Critical accuracy note: Water softeners do NOT remove nitrates. The ion exchange process targets calcium and magnesium exclusively. Bakersfield homeowners concerned about nitrate levels need a reverse osmosis system at their drinking water tap in addition to whole-house water softening.

Iron in Bakersfield Water

Iron contamination in Bakersfield originates from the area's iron-rich sedimentary geology and aging distribution infrastructure. Most commonly present as ferrous iron (dissolved and invisible), it oxidizes into ferric iron when exposed to air or chlorine, creating the characteristic red-orange staining on fixtures, sidewalks, and laundry.

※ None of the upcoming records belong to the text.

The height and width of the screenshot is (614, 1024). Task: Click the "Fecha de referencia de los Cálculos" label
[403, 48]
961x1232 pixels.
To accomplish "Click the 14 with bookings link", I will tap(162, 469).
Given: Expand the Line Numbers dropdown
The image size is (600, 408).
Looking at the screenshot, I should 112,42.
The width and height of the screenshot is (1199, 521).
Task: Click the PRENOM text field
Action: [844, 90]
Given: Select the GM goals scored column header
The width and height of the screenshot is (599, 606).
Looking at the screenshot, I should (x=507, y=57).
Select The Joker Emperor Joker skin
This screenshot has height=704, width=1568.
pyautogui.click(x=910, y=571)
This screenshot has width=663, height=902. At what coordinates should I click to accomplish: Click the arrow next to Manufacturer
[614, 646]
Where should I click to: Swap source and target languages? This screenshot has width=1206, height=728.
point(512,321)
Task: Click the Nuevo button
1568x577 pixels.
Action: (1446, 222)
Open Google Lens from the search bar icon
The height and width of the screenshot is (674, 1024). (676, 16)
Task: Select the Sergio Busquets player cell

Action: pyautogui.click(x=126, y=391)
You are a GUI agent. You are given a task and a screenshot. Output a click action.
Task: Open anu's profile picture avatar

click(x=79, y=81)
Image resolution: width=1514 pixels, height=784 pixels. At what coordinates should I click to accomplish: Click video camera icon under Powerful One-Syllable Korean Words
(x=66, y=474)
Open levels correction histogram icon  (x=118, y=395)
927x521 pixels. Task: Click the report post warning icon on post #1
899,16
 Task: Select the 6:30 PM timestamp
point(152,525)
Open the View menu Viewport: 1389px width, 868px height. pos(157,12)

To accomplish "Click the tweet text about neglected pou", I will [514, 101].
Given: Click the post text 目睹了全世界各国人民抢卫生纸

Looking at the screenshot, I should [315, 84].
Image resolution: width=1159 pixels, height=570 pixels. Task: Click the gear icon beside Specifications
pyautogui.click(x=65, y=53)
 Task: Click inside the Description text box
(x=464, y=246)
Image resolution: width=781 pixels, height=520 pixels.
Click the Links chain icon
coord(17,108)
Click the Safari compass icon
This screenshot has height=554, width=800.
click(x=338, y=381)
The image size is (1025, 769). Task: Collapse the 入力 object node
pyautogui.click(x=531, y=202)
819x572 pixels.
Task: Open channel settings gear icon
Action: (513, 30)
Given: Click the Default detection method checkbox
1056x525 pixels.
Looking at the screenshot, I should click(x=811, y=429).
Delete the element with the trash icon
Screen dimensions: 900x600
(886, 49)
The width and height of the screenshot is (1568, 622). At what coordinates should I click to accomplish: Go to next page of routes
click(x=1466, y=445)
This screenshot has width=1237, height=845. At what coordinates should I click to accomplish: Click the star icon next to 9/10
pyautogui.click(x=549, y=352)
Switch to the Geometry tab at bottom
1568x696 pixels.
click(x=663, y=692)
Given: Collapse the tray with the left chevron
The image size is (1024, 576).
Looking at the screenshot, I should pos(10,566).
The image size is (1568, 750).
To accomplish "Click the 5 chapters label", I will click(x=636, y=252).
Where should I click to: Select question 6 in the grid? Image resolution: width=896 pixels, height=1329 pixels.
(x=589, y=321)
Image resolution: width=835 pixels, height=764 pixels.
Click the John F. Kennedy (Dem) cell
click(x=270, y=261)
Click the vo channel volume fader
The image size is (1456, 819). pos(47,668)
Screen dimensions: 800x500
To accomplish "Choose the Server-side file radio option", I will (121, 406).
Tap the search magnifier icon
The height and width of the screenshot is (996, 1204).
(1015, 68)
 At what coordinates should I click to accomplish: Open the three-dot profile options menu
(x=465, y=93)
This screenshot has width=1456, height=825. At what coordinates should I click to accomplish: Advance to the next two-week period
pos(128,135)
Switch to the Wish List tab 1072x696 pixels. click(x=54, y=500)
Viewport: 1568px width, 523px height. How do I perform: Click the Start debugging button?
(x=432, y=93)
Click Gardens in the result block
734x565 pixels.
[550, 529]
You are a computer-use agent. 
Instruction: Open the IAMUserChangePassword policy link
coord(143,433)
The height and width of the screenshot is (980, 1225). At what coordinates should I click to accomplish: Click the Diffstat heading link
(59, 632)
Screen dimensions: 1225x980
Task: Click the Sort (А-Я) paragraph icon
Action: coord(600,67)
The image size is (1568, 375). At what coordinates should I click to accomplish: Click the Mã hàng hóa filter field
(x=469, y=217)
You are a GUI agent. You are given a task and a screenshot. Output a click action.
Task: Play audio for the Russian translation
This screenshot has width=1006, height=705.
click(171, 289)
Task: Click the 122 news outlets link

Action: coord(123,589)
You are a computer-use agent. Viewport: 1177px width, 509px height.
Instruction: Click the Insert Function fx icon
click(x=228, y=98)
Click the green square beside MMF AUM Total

At 12.3 GPG, iron bonds chemically with calcium deposits, creating compounded staining that's exponentially harder to remove than either mineral alone. Bakersfield residents typically first notice iron contamination as rust-colored rings in toilet bowls and orange streaks on concrete surfaces where sprinklers hit regularly.

Iron levels above 0.3 mg/L — common in several Bakersfield neighborhoods — will foul softener resin over time, reducing the system's efficiency and requiring more frequent regeneration cycles. For optimal SoftPro Elite HE performance in high-iron areas of Bakersfield, an iron pre-filter upstream of the softener is essential.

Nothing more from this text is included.